### Goal of the exercise
Copy out each of the items below word for word, leaving out the pictures.

━━━━━━

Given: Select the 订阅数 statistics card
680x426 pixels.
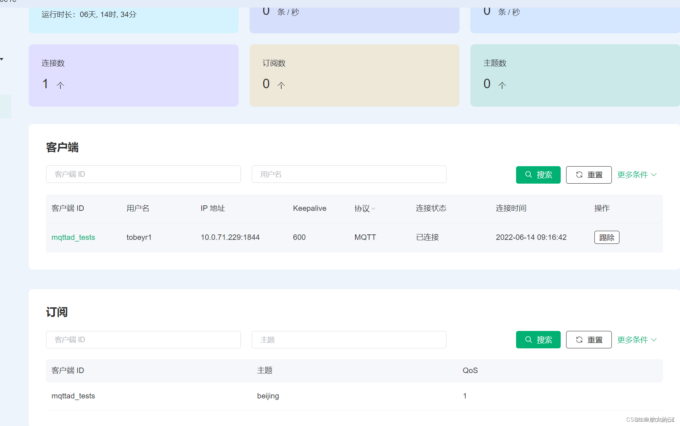Looking at the screenshot, I should 354,75.
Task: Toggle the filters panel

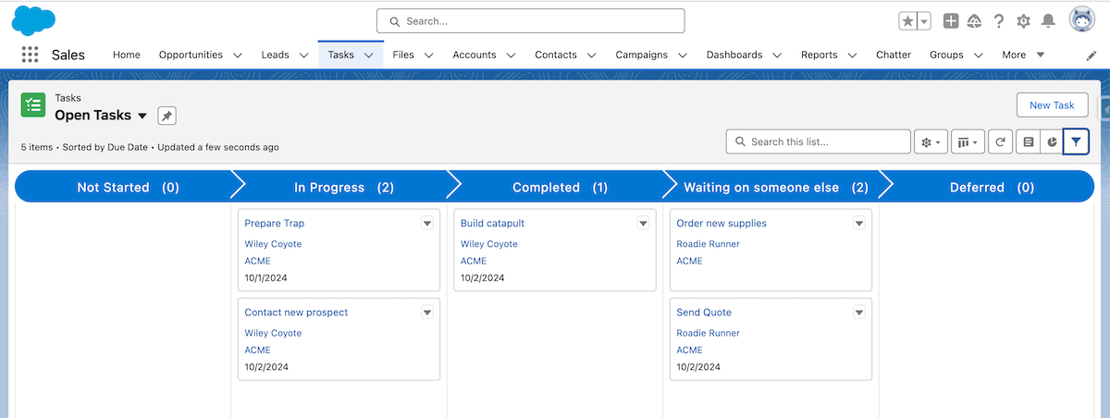Action: (x=1076, y=141)
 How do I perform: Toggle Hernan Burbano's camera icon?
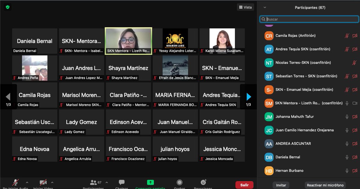[x=355, y=170]
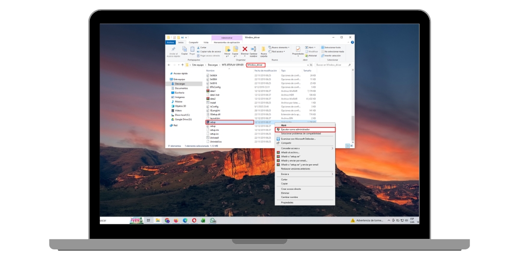Click the red Eliminar icon in the ribbon
The image size is (519, 260).
click(245, 49)
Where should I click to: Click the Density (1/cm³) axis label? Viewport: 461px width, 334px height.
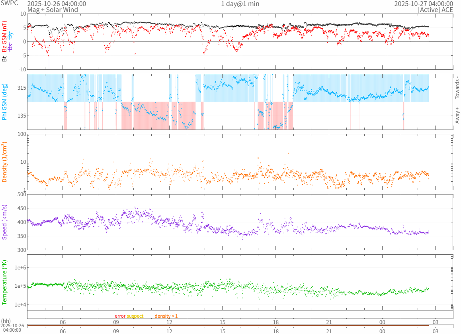click(5, 162)
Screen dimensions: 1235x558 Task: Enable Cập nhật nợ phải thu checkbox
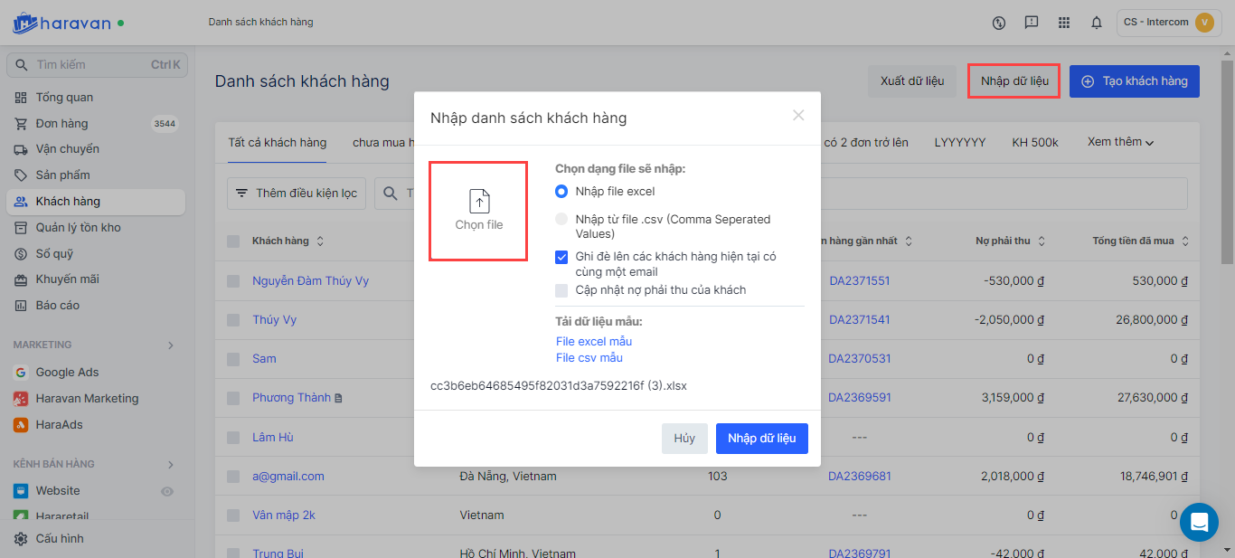561,290
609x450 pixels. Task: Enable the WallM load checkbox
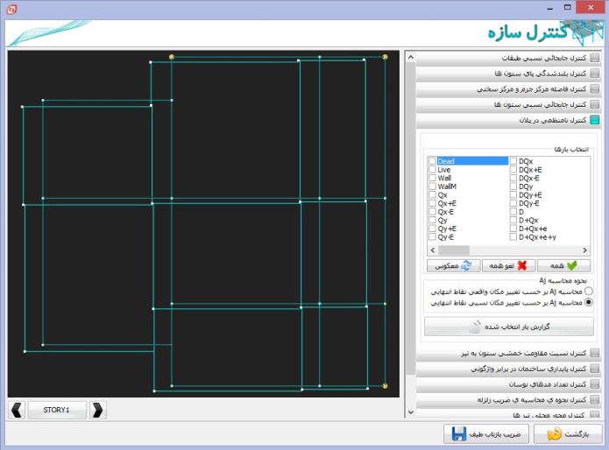tap(432, 186)
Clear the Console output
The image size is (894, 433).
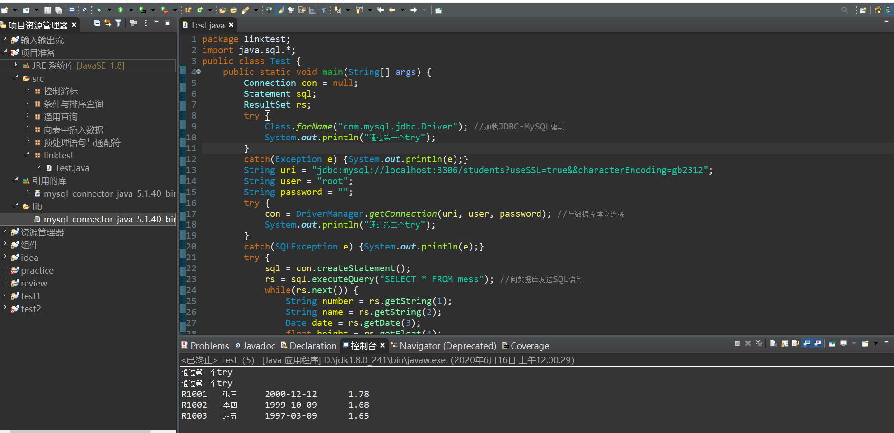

━━━━━━

### Exercise output
Given: Select the 订阅数 statistics card
680x426 pixels.
Looking at the screenshot, I should 354,75.
Task: Toggle the filters panel

Action: (x=1076, y=141)
 How do I perform: Toggle Hernan Burbano's camera icon?
[x=355, y=170]
Click the red Eliminar icon in the ribbon
The image size is (519, 260).
click(245, 49)
Where should I click to: Click the Density (1/cm³) axis label? Viewport: 461px width, 334px height.
click(5, 162)
Screen dimensions: 1235x558 Task: Enable Cập nhật nợ phải thu checkbox
561,290
609x450 pixels. Task: Enable the WallM load checkbox
tap(432, 186)
Clear the Console output
The image size is (894, 433).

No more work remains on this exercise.